To learn more about the top-level configuration motif in every workflow involving ONIX hardware, visit the Configuration Chain Tutorial.

Creating an Acquisition Context

The CreateContext operator creates a ContextTask that defines the device driver and index where the hardware exists. The Driver property is set to "riffa" which is the name of the PCIe device used by ONIX. In this case, the Index property is set to 0 because there is only a single ONIX system. If a second system is used on the same computer, a second CreateContext operator would be required in its own configuration chain, with its Index property set to 1.

Note

The NeuropixelsV2eBeta Headstage functions nearly identically to the NeuropixelsV2e Headstage. Simply replace ConfigureHeadstageNeuropixelsV2e with ConfigureHeadstageNeuropixelsV2eBeta.

Configuring the NeuropixelsV2e headstage

The HeadstageNeuropixelsV2e operator is set to configure the NeuropixelsV2e Headstage; this can enable streaming of electrophysiology data from a Neuropixels 2.0 probe and orientation data from a Bno055 IMU. This is accomplished in the NeuropixelsV2e Headstage example workflow by leaving all of the HeadstageNeuropixelsV2e properties set to their default values.

Default values for the headstage are:

  • Enabling the first 384 electrodes of the first shank for streaming (shank 0, electrodes 0 through 383)
    • This is also known as the Shank 0 Bank A Channel Preset
  • Setting Reference to External
  • Setting Invert Polarity to True
Important

The workflow will not run unless gain correction files are provided. Click the HeadstageNeuropixelsV2e operator, expand NeuropixelsV2e in the property pane, then choose the appropriate files by selecting either GainCalibrationFileA or GainCalibrationFileB and clicking the ... button. If only one probe is plugged in, only one file is required.

Tip

For additional details on how to manually configure the headstage, such as enabling specific electrodes for recording, check out the NeuropixelsV2e GUI page.

When the workflow is started, the current time (based on Coordinated Universal Time) is saved, along with global hardware parameters governing data acquisition. This is accomplished using a TimeStamp operator to capture the computer's wall clock time. The timestamp is saved along with ContextTask's properties (e.g. AcquisitionClockHz, BlockReadSize, BlockWriteSize) to a csv file (start-time_<filecount>.csv) when the workflow is started.

Starting Acquisition

After starting a workflow, the StartAcquisition operator begins data acquisition with the hardware that has been configured. In the NeuropixelsV2e Headstage example workflow, most collected data is from the NeuropixelsV2e Headstage. The rate of data being produced by the hardware will be ~18.1 MB/s. The ReadSize property is set to 8192 bytes, meaning data collection will wait until 8192 bytes of data have been produced by the hardware. At 18.1 MB/s the hardware will produce 8192 bytes every ~440 μs. This is a hard bound on the latency of the system. If lower latencies were required, the hardware would need to produce data more quickly or the ReadSize property value would need to be reduced.

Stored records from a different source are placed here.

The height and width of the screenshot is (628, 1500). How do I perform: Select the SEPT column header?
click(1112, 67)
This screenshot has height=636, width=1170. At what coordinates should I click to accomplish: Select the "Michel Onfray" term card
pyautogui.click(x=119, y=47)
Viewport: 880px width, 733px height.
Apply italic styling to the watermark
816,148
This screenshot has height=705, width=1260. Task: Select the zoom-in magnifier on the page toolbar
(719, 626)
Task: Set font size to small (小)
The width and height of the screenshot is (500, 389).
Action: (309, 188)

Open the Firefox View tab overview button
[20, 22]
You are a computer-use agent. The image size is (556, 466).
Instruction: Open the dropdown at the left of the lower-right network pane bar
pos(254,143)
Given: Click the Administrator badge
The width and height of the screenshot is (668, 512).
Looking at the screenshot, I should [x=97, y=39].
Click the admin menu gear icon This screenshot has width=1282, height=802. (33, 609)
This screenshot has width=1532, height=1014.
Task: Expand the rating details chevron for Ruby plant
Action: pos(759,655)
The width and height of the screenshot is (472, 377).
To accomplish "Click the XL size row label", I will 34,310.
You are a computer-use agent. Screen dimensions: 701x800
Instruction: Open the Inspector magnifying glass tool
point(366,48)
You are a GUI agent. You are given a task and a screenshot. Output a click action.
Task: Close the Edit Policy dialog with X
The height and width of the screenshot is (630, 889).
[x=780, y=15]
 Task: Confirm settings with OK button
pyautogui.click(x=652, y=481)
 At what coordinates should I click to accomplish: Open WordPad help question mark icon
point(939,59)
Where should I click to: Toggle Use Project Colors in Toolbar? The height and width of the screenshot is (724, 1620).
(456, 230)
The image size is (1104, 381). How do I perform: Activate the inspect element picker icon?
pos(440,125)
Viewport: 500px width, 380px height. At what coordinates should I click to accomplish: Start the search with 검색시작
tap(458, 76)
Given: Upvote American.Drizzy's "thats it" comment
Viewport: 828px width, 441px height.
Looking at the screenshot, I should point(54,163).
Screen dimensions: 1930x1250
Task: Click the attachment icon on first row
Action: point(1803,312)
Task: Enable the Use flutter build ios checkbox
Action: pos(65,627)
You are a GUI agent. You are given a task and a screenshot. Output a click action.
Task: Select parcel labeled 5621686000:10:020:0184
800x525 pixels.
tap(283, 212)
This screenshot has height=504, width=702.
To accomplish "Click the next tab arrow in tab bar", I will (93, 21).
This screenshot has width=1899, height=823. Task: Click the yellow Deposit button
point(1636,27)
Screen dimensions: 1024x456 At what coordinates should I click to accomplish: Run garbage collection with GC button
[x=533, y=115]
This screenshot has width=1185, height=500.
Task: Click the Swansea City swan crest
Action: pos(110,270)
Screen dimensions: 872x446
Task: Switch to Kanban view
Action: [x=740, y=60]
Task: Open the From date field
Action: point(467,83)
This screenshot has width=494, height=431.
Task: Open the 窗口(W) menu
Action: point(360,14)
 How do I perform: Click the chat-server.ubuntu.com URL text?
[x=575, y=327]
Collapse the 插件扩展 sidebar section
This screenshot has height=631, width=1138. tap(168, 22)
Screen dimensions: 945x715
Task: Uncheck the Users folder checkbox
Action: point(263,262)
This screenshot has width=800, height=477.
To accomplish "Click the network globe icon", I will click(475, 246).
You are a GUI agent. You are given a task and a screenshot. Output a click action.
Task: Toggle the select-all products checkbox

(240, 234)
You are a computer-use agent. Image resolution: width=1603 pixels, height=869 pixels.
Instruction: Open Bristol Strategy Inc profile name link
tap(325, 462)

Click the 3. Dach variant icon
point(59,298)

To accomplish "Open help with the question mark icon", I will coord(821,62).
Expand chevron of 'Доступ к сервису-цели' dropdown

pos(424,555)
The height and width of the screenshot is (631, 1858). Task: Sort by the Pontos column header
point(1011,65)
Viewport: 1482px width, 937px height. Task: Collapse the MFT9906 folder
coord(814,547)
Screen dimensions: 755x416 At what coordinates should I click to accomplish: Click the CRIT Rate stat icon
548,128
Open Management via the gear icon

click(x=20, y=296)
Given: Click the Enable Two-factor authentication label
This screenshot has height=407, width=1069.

The WriteSize property is set to 2048 bytes. This determines the amount of memory that is preallocated for temporarily holding data before it is sent to hardware. It is less critical to performance unless the rate that data be written to the hardware is comparable to the rate that the hardware produces data, which is not a common scenario.

NOTE

For an overview of the devices on the NeuropixelsV2e Headstage that can be configured through the ConfigureHeadstageNeuropixelsV2e operator, visit the NeuropixelsV2e Headstage Overview.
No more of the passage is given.